----- Source material

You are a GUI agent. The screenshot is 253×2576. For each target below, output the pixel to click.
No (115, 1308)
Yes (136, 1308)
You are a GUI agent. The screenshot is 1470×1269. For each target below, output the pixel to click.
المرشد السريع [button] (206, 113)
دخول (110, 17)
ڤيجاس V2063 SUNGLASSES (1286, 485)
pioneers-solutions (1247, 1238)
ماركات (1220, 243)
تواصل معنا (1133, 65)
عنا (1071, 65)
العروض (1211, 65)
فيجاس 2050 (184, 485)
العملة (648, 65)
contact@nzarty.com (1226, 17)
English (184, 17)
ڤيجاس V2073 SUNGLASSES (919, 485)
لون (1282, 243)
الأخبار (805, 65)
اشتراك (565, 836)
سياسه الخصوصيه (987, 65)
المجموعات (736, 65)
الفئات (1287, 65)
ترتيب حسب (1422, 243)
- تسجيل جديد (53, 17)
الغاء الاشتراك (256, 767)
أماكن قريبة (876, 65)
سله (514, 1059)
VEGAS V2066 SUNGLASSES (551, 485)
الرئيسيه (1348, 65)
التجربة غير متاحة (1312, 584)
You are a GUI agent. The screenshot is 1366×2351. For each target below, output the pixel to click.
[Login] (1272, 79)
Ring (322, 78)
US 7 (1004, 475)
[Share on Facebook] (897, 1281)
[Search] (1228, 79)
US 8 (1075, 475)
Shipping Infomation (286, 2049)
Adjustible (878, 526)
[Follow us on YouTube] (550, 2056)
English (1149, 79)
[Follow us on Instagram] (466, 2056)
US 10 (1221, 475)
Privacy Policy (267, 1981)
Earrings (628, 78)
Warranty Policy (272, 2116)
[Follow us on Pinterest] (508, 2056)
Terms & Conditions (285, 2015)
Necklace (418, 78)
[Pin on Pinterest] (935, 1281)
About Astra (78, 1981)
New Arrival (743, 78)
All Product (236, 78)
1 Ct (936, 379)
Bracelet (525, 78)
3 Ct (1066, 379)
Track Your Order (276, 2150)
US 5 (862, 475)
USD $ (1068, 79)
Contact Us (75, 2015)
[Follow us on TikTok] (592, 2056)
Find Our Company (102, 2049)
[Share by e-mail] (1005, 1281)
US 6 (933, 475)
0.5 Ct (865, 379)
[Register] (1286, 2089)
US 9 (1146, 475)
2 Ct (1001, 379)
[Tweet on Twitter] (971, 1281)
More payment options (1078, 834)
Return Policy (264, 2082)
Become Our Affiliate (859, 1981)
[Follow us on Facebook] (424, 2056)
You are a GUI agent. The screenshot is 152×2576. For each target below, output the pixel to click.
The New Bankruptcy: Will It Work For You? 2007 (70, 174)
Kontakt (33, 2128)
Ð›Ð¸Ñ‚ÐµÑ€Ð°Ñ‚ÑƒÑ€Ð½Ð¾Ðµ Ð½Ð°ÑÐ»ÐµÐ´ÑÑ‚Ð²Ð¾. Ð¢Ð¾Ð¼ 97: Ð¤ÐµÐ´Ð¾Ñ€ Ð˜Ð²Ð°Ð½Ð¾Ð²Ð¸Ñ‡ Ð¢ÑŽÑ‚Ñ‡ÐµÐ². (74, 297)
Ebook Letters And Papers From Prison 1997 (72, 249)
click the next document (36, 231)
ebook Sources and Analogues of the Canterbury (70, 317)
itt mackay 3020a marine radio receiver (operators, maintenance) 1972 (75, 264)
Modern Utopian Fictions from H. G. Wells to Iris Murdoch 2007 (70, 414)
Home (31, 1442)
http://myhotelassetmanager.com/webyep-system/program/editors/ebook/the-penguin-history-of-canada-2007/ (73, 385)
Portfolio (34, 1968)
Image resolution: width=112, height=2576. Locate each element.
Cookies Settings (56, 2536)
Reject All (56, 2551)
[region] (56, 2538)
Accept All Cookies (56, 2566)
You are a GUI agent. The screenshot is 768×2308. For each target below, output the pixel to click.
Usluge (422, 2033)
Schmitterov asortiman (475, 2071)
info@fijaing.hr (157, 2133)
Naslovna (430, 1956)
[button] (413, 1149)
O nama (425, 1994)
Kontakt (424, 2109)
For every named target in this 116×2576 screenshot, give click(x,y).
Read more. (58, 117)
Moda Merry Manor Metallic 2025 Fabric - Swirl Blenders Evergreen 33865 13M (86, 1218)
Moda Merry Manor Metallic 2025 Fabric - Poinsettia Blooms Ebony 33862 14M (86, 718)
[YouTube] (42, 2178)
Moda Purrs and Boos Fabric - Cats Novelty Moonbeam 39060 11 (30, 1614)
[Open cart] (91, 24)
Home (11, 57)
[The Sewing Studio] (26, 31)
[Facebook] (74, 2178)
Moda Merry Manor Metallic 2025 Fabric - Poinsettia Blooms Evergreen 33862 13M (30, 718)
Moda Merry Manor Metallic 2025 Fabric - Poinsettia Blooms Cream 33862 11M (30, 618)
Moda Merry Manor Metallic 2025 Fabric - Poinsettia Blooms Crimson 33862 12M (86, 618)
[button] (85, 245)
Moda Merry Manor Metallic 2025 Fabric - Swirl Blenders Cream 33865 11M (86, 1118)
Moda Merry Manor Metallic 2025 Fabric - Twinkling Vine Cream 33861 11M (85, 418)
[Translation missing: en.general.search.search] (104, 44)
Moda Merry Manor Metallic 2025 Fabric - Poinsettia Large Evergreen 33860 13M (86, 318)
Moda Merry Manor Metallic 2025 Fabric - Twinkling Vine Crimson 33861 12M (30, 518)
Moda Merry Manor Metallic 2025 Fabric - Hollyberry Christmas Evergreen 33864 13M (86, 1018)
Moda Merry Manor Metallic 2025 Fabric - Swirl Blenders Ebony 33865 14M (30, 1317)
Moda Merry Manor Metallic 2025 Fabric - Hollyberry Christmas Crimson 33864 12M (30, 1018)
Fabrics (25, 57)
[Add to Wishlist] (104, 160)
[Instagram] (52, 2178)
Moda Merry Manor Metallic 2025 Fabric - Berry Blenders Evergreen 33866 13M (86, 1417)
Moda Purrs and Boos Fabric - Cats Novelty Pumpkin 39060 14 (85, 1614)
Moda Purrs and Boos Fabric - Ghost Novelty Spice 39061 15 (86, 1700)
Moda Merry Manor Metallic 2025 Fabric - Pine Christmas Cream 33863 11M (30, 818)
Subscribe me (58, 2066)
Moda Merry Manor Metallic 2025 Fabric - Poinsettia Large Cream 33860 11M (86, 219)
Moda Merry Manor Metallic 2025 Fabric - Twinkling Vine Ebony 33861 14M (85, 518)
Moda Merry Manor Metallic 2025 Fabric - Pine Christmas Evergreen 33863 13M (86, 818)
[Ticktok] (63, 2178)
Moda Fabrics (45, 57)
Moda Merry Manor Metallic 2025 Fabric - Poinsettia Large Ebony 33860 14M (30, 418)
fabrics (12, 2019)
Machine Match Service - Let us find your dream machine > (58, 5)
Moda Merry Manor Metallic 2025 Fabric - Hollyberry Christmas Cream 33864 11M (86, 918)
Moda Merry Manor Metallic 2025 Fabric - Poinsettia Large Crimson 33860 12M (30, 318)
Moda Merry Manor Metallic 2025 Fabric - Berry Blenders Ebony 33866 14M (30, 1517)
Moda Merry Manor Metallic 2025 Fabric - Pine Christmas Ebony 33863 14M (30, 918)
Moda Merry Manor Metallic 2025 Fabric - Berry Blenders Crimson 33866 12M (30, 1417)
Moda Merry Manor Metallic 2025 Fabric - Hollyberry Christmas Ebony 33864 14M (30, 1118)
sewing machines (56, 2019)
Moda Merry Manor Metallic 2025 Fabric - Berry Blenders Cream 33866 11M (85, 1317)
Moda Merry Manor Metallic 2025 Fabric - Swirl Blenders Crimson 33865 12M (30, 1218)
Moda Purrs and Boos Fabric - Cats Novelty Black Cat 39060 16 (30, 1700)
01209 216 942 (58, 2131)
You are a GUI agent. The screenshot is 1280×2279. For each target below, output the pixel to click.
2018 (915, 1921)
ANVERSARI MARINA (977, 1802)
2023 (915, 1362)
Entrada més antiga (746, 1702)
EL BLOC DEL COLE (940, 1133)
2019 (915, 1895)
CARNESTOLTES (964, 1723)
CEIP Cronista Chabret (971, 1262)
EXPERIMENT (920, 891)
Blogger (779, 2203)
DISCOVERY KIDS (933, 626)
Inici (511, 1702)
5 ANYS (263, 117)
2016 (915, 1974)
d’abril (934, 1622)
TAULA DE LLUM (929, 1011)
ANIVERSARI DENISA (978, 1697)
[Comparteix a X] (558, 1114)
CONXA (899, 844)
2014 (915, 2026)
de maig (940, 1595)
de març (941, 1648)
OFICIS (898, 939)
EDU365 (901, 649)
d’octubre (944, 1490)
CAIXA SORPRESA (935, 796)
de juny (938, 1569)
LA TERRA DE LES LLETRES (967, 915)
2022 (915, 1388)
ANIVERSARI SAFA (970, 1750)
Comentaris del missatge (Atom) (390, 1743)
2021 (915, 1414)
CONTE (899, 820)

----------

What the exercise asks:
Working from the data above, extract solely the lines from the one containing "New Arrival (743, 78)" through the one containing "Kontakt (33, 2128)", exactly as they appear, both included.

Exercise output:
New Arrival (743, 78)
All Product (236, 78)
1 Ct (936, 379)
Bracelet (525, 78)
3 Ct (1066, 379)
Track Your Order (276, 2150)
US 5 (862, 475)
USD $ (1068, 79)
Contact Us (75, 2015)
[Follow us on TikTok] (592, 2056)
Find Our Company (102, 2049)
[Share by e-mail] (1005, 1281)
US 6 (933, 475)
0.5 Ct (865, 379)
[Register] (1286, 2089)
US 9 (1146, 475)
2 Ct (1001, 379)
[Tweet on Twitter] (971, 1281)
More payment options (1078, 834)
Return Policy (264, 2082)
Become Our Affiliate (859, 1981)
[Follow us on Facebook] (424, 2056)
You are a GUI agent. The screenshot is 152×2576. For each target below, output the pixel to click.
The New Bankruptcy: Will It Work For You? 2007 (70, 174)
Kontakt (33, 2128)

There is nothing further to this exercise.